**DATA PROVIDED**
****************************************
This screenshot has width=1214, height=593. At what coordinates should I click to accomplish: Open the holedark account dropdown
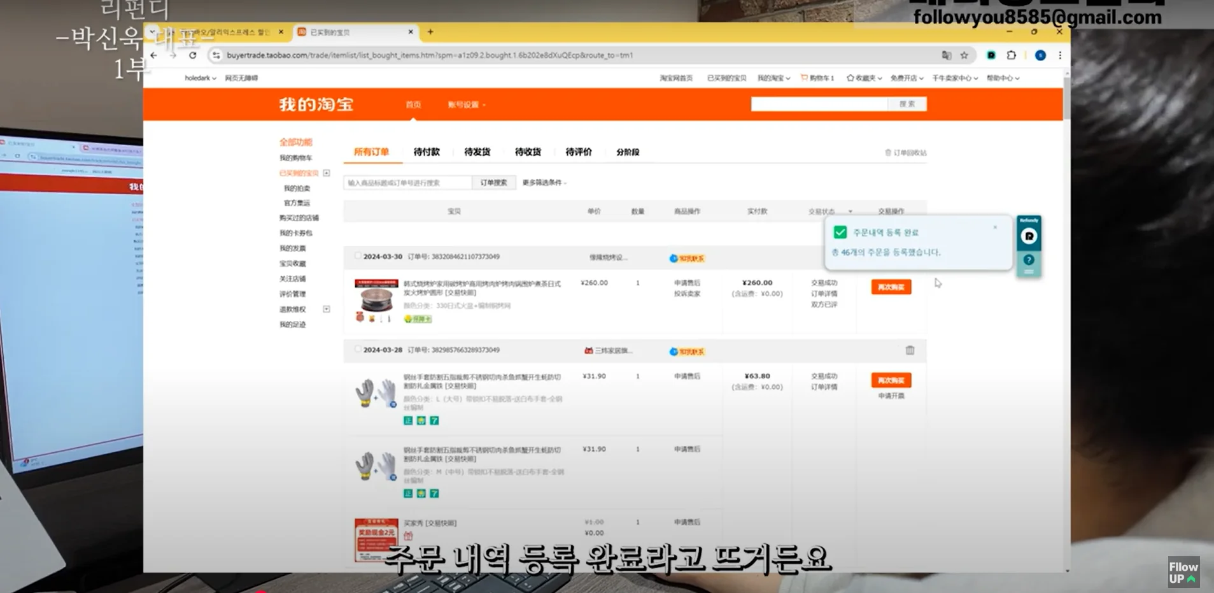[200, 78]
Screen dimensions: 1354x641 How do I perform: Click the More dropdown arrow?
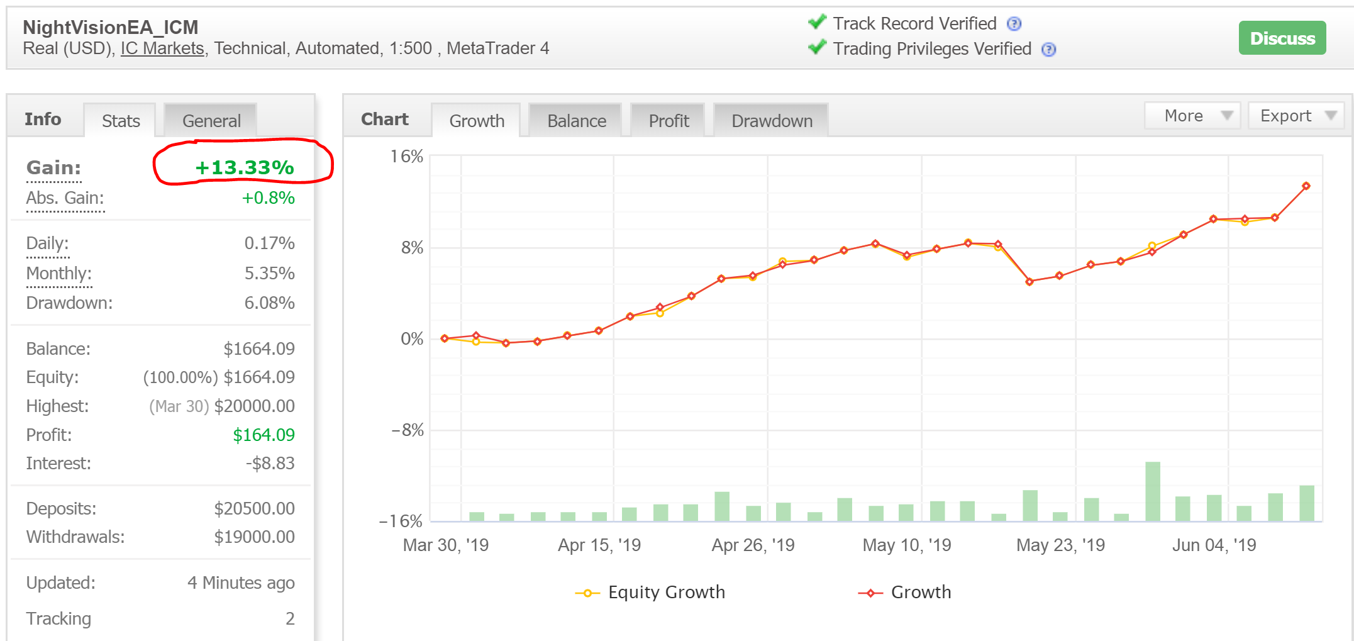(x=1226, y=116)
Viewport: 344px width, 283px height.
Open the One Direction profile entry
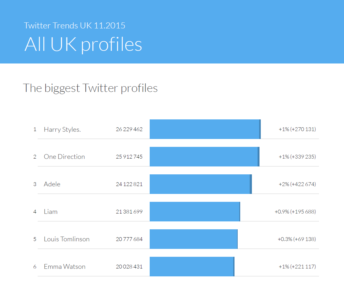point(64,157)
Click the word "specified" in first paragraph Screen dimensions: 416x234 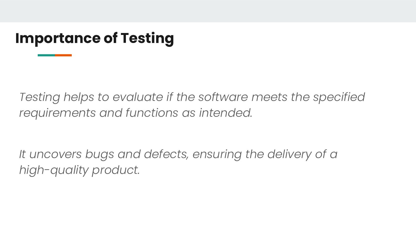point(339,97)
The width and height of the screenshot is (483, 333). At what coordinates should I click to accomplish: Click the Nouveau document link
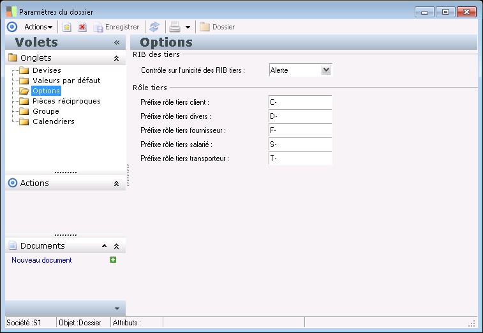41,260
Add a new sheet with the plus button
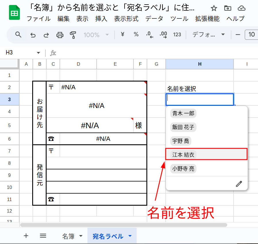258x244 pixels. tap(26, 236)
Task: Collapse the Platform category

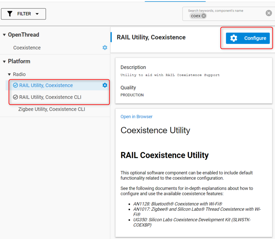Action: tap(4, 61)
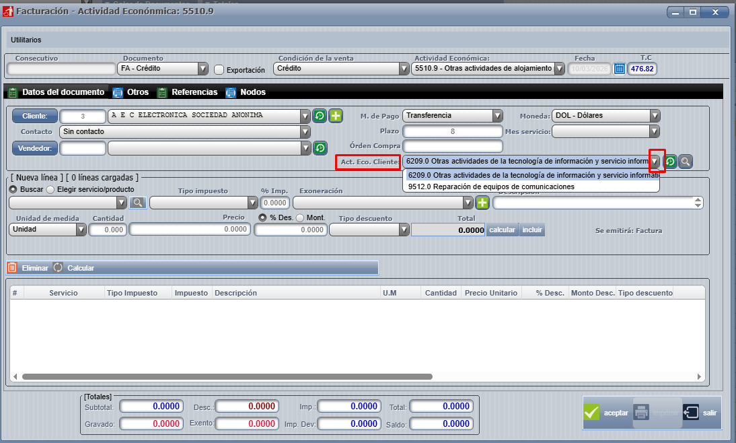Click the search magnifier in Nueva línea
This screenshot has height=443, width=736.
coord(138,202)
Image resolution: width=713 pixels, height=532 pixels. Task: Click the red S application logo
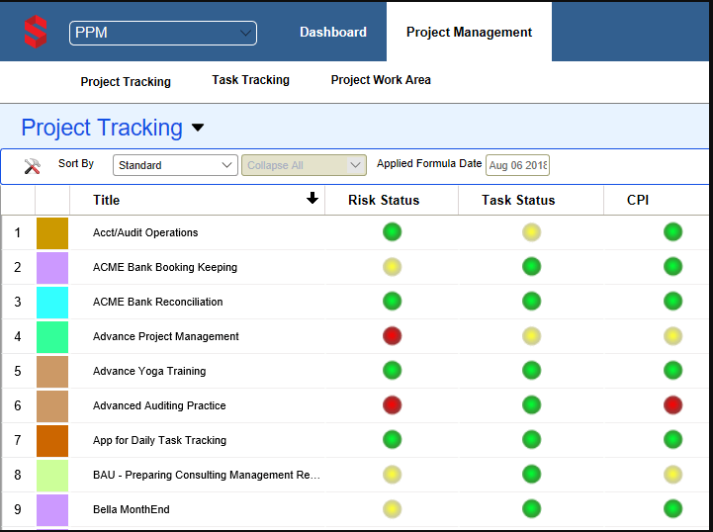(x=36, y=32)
****************************************
**PROBLEM STATEMENT**
Please pick out and copy every line in the rows above that contains the string "Open". Case counts, so only matches with the same capitalization qualify.

**RESULT FOR THIS TASK**
This screenshot has width=1214, height=593. At what coordinates should I click to accomplish: Open the holedark account dropdown
Open the One Direction profile entry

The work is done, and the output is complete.